Come sappiamo se un animale ha la rabbia?

Dicendo: "La rabbia è una malattia grave con il 100% di morte se non si prendono precauzioni", ha affermato il dott. “Incontriamo circa 50mila decessi per rabbia ogni anno nei paesi asiatici e africani. Il nostro paese è endemico in termini di rabbia.

Il Ministero della Salute ha riportato nella guida sul campo sulla rabbia pubblicata nel 2014 che i decessi si verificano a causa di una media di 1 o 2 casi di rabbia all'anno. Sempre nella stessa guida, si afferma che una media di 180mila persone vengono vaccinate e / o siero rabbia ogni anno per prevenire la rabbia ”.

"Solo 10 persone al mondo si sono sbarazzate della rabbia"

Affermando che all'inizio delle misure di protezione di base, le persone dovrebbero assolutamente consultare un medico in caso di contatto mordace o sospetto, il Dr. “Metodi protettivi come la vaccinazione e il siero antirabbico dovrebbero essere applicati nei casi ritenuti appropriati dal medico. Dopo che la malattia si sviluppa, non esiste un trattamento specifico, ma vengono intervenuti alcuni trattamenti di supporto.

Ovviamente, questo ritarda solo la morte. Nella letteratura medica, si afferma che solo 10 persone nel mondo sono sopravvissute alla rabbia anche se hanno la rabbia. "Sebbene il sopravvissuto sia malato, la rabbia è in cima alla lista delle malattie mortali".

Come sappiamo se l'animale ha la rabbia?

Notando che l'animale rabbioso mostra caratteristiche aggressive, il dott. Si interruppe: “L'animale rabbioso non può bere l'acqua anche se ha sete, e anche l'acqua innesca il comportamento aggressivo dell'animale. Non riscontriamo comportamenti aggressivi negli animali, in particolare nei cani randagi, a meno che non provochino l'animale. Pertanto, se hanno un comportamento aggressivo, c'è la possibilità di rabbia.

Il 92% dei casi di rabbia umana sono causati dai cani. Seguono gatti, pipistrelli e altri animali come lupi, volpi e donnole. "Non è stato dimostrato che trasmetta la rabbia da animali a sangue freddo e roditori come topi, scoiattoli e conigli", ha detto.

"La scienza non è riuscita a migliorare nel trattamento della rabbia"

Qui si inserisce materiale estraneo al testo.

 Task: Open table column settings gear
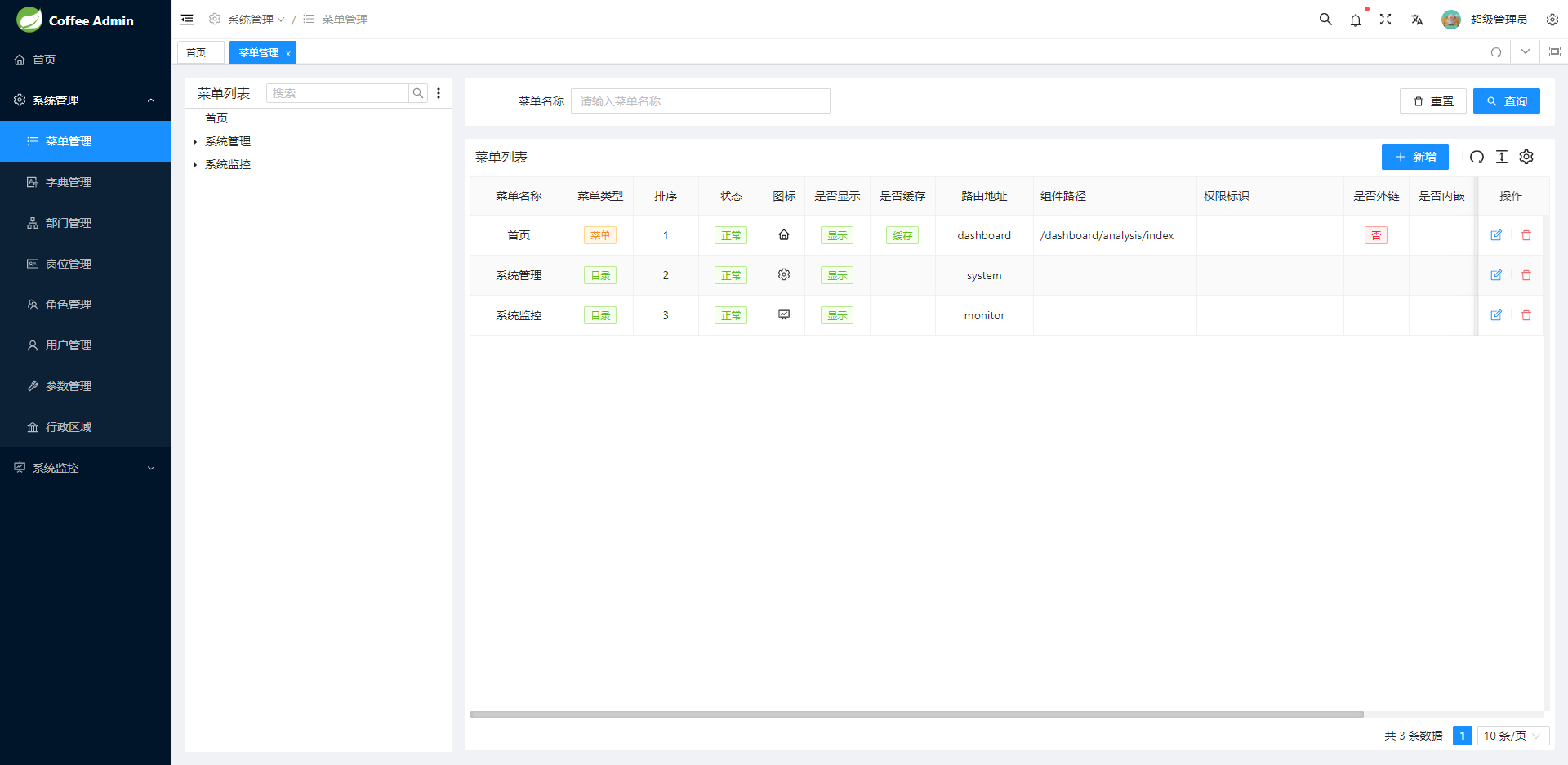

Affermando che Louis Pasteur ha applicato il primo vaccino contro la rabbia nel 1885, non ci sono stati grandi sviluppi nel campo della rabbia. Durdu ha detto: "Oggi abbiamo vaccini più affidabili. A parte questo, il siero antirabbico contenente anticorpi viene somministrato come conservante. Tuttavia, dopo che il virus ha raggiunto il sistema nervoso, non esiste un metodo di trattamento specifico che impedisca la morte del paziente. La strategia di base qui è la vaccinazione e, se necessario, il siero per la rabbia dovrebbe essere applicato nei casi con sospetta rabbia.

Per questo motivo, se si verificano lesioni da gatti incustoditi e non vaccinati, animali simili a cani, contatto della saliva dell'animale con la mucosa o contatto con una ferita aperta sulla pelle, è necessario consultare un medico specialista il prima possibile e prendere misure di protezione ”.

Lava la ferita con acqua e sapone

Sottolineando che in questi casi è necessario lavare la ferita con abbondante acqua e sapone, il Dott. Si fermò e continuò le sue parole come segue;

“Anche lavare la ferita con acqua non è tanto quanto la sola vaccinazione, ma protegge le persone dalla rabbia. L'acqua pressurizzata deve essere applicata anche su ferite di grandi dimensioni. È necessario rimuovere corpi estranei e saliva nella ferita con acqua saponosa. Successivamente, è necessario disinfettare l'area con alcool o betadine, se presenti.

Poiché non esiste una cura dopo lo sviluppo della malattia, l'area di quarantena da proteggere viene mantenuta piuttosto ampia in presenza di un caso animale e / o umano con diagnosi di rabbia. Questi pazienti vanno assolutamente valutati in termini di profilassi antitetanica e trattamento antibiotico. Nei morsi con sospetta rabbia, la ferita non deve essere suturata per 4 giorni, tranne in casi eccezionali ".